3 décisions de la Cour de cassation sur l’indemnisation « automatique » d’un préjudice nécessaire.
En principe, quel que soit le manquement de l’employeur, le salarié ne peut obtenir une indemnisation que s’il démontre la réalité de son préjudice.
Mais il existe quelques rare exceptions en cas de disposition légale, ou d’interprétation du droit interne à la lumière d’une directive européenne, lorsque celle-ci est suffisamment claire pour être considérée comme d’effet direct.
Par trois arrêts rendus le 4 septembre 2024 la chambre sociale de la Cour de cassation s’est justement prononcée sur les cas dans lesquels un salarié peut obtenir des dommages et intérêts sans avoir à démontrer l’existence d’un tel préjudice, soit sur le préjudice dit « nécessaire », consubstantiel au manquement.
Dans ces affaires, les salariés reprochaient à leur employeur les manquements suivants :
- travail exécuté pendant le congé maternité et la maladie en violation de la suspension du contrat de travail ;
- non-respect des temps de pauses quotidien ;
- absence d’organisation d’une visite de reprise et de suivi médical.
Ils ont été déboutés de leur demande de dommages et intérêts par les premiers juges.
La Cour de cassation considère que dans les deux premiers cas, le simple non-respect de ces règles ouvre droit à réparation.
La décision trouve sa source dans le droit européen.

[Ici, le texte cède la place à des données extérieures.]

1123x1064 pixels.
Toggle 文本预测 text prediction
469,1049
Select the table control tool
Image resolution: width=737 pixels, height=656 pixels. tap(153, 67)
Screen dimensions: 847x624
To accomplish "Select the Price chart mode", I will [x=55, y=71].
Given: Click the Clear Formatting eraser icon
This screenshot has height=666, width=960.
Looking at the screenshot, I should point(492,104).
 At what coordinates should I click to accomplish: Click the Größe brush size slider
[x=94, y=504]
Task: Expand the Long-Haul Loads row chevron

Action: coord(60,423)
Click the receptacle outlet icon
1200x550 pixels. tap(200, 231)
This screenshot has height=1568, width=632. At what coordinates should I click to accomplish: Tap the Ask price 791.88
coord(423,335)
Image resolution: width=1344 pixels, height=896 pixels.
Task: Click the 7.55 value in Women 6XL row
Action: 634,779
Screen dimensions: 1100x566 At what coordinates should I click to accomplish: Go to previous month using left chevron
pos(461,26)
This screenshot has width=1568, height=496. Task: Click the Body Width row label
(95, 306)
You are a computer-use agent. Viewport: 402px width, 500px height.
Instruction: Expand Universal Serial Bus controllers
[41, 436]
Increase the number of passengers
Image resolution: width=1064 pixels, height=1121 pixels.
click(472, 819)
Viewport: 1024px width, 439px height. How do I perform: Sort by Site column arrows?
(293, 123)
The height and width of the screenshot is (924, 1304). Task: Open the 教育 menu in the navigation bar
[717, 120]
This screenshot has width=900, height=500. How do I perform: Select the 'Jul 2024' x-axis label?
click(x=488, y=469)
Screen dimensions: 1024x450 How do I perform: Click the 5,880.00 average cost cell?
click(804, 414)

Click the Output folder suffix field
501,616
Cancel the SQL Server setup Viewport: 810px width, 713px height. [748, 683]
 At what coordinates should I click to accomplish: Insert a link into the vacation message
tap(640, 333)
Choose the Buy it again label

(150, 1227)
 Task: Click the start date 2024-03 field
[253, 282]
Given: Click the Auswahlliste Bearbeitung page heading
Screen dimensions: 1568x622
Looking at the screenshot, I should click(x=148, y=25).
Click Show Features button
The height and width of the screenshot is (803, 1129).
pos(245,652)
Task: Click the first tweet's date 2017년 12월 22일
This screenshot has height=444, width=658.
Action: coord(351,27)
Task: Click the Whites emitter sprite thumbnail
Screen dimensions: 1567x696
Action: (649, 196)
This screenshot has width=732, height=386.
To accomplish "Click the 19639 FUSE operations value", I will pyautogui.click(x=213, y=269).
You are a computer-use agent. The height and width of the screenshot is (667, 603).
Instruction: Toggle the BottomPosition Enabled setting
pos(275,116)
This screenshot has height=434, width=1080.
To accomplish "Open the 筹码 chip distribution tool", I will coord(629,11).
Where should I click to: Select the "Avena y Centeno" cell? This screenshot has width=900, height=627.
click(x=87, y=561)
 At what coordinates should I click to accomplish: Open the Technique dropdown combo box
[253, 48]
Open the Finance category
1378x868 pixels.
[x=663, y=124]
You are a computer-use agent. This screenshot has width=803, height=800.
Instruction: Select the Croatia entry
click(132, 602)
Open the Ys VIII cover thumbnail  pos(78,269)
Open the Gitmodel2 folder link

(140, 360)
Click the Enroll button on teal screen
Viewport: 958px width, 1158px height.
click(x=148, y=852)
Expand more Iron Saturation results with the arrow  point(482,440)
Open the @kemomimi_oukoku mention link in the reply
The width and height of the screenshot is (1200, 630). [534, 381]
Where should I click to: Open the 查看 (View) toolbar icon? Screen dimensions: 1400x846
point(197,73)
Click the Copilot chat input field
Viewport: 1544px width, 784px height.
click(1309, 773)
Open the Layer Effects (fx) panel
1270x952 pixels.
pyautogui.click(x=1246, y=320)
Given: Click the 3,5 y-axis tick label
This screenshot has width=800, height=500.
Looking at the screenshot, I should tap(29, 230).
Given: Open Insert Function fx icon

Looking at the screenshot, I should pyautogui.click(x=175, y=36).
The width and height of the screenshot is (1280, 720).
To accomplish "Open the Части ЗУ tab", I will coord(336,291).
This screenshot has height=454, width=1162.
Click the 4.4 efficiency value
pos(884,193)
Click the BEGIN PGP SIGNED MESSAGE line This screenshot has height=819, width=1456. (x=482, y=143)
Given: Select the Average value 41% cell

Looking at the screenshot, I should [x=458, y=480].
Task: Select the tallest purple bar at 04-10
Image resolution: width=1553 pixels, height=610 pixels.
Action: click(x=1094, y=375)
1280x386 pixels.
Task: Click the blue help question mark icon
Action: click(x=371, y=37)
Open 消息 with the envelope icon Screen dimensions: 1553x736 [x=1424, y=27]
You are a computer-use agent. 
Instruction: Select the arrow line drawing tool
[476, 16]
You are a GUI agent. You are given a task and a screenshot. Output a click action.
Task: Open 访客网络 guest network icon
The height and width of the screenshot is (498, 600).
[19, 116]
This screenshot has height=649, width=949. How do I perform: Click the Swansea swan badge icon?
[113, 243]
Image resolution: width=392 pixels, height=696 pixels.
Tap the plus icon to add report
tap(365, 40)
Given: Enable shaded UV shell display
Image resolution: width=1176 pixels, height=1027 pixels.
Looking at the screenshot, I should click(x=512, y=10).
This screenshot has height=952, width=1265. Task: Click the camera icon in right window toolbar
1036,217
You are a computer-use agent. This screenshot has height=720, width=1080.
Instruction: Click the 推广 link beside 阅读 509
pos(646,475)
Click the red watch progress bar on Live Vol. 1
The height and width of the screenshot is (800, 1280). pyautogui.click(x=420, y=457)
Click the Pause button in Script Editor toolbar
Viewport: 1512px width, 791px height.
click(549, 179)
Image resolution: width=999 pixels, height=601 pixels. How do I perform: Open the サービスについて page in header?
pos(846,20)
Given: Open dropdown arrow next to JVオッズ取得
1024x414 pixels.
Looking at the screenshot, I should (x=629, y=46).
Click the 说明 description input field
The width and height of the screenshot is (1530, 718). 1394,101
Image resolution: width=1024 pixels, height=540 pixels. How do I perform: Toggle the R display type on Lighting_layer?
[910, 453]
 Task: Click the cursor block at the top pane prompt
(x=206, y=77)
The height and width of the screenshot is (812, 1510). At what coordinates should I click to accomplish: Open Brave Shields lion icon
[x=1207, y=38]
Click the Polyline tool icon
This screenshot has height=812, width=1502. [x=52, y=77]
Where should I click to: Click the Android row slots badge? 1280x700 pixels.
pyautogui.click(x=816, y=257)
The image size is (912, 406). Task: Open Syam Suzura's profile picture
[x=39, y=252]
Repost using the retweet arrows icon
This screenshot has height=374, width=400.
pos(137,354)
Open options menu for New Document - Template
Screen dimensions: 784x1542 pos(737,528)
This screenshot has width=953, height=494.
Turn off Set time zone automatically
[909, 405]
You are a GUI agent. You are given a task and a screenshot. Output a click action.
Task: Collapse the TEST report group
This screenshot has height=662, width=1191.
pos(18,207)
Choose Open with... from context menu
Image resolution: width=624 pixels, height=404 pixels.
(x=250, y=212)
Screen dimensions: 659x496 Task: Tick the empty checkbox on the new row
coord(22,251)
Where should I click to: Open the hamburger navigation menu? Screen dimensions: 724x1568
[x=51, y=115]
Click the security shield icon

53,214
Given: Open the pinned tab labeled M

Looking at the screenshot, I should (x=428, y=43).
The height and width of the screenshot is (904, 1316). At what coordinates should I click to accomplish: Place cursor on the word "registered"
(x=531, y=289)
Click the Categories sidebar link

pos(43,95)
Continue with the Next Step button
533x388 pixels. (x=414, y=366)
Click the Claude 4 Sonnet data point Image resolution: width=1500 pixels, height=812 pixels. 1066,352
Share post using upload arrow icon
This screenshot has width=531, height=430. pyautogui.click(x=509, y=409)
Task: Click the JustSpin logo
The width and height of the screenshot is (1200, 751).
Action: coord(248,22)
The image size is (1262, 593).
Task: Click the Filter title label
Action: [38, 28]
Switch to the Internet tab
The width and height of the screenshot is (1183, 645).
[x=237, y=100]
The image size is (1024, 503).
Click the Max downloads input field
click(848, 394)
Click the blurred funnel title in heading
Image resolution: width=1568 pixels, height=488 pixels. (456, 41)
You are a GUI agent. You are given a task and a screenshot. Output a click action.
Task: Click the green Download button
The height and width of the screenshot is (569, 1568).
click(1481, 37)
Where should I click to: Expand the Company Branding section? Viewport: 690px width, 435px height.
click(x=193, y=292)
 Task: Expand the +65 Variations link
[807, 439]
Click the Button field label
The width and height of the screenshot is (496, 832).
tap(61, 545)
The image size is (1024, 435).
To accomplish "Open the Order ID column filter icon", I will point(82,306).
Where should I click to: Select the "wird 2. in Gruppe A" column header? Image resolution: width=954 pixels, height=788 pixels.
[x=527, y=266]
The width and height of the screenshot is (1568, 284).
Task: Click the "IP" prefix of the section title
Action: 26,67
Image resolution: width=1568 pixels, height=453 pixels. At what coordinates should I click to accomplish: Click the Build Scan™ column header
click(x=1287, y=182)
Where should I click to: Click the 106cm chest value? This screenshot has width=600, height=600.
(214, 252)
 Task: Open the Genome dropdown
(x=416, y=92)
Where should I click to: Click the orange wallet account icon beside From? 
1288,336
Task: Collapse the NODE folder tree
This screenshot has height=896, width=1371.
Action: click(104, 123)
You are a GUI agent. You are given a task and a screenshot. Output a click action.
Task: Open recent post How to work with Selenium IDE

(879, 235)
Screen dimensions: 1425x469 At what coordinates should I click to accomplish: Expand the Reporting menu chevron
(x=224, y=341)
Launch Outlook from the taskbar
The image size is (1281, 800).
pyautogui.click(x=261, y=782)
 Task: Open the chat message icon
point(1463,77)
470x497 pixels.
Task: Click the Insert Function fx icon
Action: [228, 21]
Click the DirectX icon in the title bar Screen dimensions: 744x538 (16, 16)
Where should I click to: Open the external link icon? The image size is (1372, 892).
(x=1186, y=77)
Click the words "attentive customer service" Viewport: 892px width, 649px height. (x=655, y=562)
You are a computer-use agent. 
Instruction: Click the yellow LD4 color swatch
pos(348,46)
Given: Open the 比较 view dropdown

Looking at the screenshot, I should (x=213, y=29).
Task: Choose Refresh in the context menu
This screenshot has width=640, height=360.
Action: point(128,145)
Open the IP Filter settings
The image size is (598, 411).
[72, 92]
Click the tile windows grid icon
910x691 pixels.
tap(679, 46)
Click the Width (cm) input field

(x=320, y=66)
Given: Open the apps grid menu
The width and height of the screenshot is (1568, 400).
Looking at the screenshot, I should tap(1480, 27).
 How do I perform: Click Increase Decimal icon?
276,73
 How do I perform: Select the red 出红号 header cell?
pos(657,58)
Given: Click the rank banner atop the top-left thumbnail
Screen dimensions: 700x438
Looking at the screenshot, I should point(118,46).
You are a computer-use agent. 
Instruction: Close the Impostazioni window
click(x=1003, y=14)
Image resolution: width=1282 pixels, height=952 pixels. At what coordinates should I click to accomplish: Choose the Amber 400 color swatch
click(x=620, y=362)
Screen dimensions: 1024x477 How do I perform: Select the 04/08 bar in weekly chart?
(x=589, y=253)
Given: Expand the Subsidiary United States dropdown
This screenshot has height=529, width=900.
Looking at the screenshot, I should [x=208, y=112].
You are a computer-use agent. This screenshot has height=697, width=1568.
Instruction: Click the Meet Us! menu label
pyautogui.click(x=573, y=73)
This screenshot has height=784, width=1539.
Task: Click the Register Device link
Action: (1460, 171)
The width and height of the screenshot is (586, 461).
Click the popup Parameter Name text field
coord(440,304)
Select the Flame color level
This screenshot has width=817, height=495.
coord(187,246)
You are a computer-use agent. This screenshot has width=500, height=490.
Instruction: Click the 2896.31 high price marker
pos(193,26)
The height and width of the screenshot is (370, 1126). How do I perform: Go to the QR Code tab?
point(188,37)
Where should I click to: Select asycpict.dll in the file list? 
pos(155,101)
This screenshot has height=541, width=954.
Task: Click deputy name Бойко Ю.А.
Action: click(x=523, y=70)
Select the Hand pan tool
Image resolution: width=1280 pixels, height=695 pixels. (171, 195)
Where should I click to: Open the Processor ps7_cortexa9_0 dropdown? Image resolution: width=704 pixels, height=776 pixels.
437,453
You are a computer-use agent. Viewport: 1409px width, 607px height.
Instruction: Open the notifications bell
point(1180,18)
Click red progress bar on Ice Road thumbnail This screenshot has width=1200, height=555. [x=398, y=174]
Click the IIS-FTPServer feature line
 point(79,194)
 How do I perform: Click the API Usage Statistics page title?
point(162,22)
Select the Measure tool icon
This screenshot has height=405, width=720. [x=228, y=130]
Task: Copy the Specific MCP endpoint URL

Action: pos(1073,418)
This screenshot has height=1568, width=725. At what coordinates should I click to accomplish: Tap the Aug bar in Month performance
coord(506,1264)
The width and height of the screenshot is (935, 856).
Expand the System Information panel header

Comme l’expose avocate générale aux termes de son avis, dès lors qu’une disposition européenne ou internationale applicable en droit interne exige une sanction voire une indemnisation en cas de manquement à une obligation, il incombe au juge nationaux d’en assurer l’effectivité.
Le manquement au respect des temps de pause constitue une violation du droit fondamental au repos et à la sécurité et son respect est également exigé par l’article 4 de la directive 2003/88/CE du 4 novembre 2003 sur le temps de travail.
Par ailleurs, elle souligne qu’en droit interne, la violation des durées maximales de travail constitue également un préjudice « nécessaire » indemnisable par principe et estime que le temps de pause s’intègre nécessairement le calcul de la durée quotidienne maximale de travail, son non-respect pouvant créer un dépassement de celle-ci.
Concernant le travail pendant le congé maternité, l’avocate générale se réfère à la directive 89/391/CEE du 12 juin 1989 (art 8) et à la jurisprudence de la CJUE, selon laquelle le droit à un congé de maternité reconnu aux travailleuses enceintes doit être considéré comme un moyen de protection de droit social revêtant une importance particulière.
Elle en conclut que « faire travailler la salariée pendant le congé de maternité est une remise en cause frontale et directe de l’objectif poursuivi par la directive, de protection de la santé de la femme enceinte et de préservation de ses liens avec son enfant ».
Et ce non-respect ne saurait être valablement compensé par le paiement des heures, faute de remplir l’objectif de protection poursuivi.
Elle adopte le même raisonnement s’agissant d’un travail effectué pendant l’arrêt maladie, puisque là encore la directive 89/391/CEE du 12 juin 1989 (art 5 et 6) exige que l’employeur assure la sécurité et la santé des travailleurs de manière effective.
En revanche, concernant l’absence de visite de reprise ou de suivi médical, cette analyse n’est pas retenue.
La Cour a refusé de retenir un effet direct horizontal à l’article 14 de la directive précitée du 12 juin 1989 qui énonce que les États membres doivent prendre des mesures conformément aux législations et aux pratiques nationales pour assurer la santé des travailleurs, renvoie à l’adoption de mesures nationales, au choix des États membres.
Dans ces conditions elle ne confère « pas au salarié de droits subjectifs, clairs, précis et inconditionnels en matière de suivi médical », lui permettant de ne pas avoir à démontrer son préjudice.
(Cass. soc. 4 septembre 2024 n° 23-15.944, n° 22-16.129 et18 septembre 2024 n°23-10.080.)